* **Source document**:
● ● ● ● ● ● ●

3rd President of Albania
- In office 24 July 1997 – 24 July 2002
- Prime Minister: Fatos Nano Pandeli Majko Ilir Meta Pandeli Majko
- Preceded by: Sali Berisha
- Succeeded by: Alfred Moisiu

Personal details
- Born: Rexhep Qemal Meidani 17 August 1944 (age 81) Tirana, German Occupied Albania (modern Albania)
- Party: Socialist Party
- Spouse: Lidra Karagjozi
- Children: 2 (Adea, Denion)
- Profession: Physicist

= Rexhep Meidani =

President of Albania from 1997 to 2002

Rexhep Qemal Meidani (born 17 August 1944) is an Albanian physicist, professor, diplomat and politician. Meidani was the president of Albania from 1997 to 2002, and the second to be elected after the first multi-party elections in 1991.

== Education and work in academia ==
Meidani earned a degree in physics from the Faculty of Natural Sciences at the University of Tirana in 1966. He completed postgraduate studies at the University of Caen in France in 1974. He also holds PhDs from the University of Paris XI and the University of Tirana.

From 1966 to 1996, Meidani held various roles at the University of Tirana, including professor, department chair, and later, dean of the Faculty of Natural Sciences. During this period, he authored numerous studies, books, and articles, both within and outside of Albania. Alongside Eqrem Cabej and Nelson Cabej, he is recognized as one of the prominent academics in the country.

== Political career ==
Meidani's political career began in the 1990s. He assumed the role of the chair of the Central Election Commission during the inaugural multiparty elections in 1991 and was a member of the Presidential Council in the same year. From 1992 to 1996, he actively participated in civil society, serving as the chair of the Board of the Albanian Center of Human Rights from 1994 to 1996. Joining the Socialist Party in 1996, Meidani was elected its Secretary General from 1996 to 1997.

● ● ● ● ● ● ●

* **Data section**:
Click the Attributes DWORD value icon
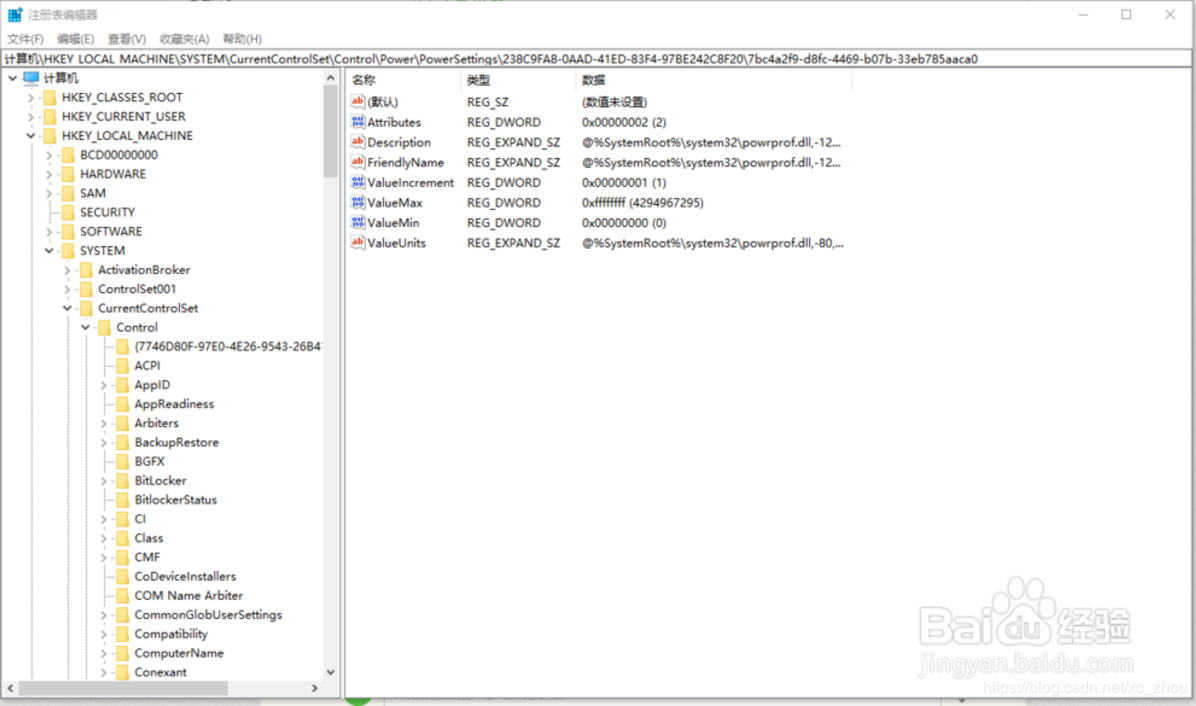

● ● ● ● ● ● ●

* **Apply what you read**:
1. In the Rexhep Meidani biography, at which university did he earn his physics degree in 1966?
2. Name every occupation that the opening sentence of the Rexhep Meidani biography gives him.

* **Completed exercise**:
1. The University of Tirana, at its Faculty of Natural Sciences.

2. Physicist, professor, diplomat, politician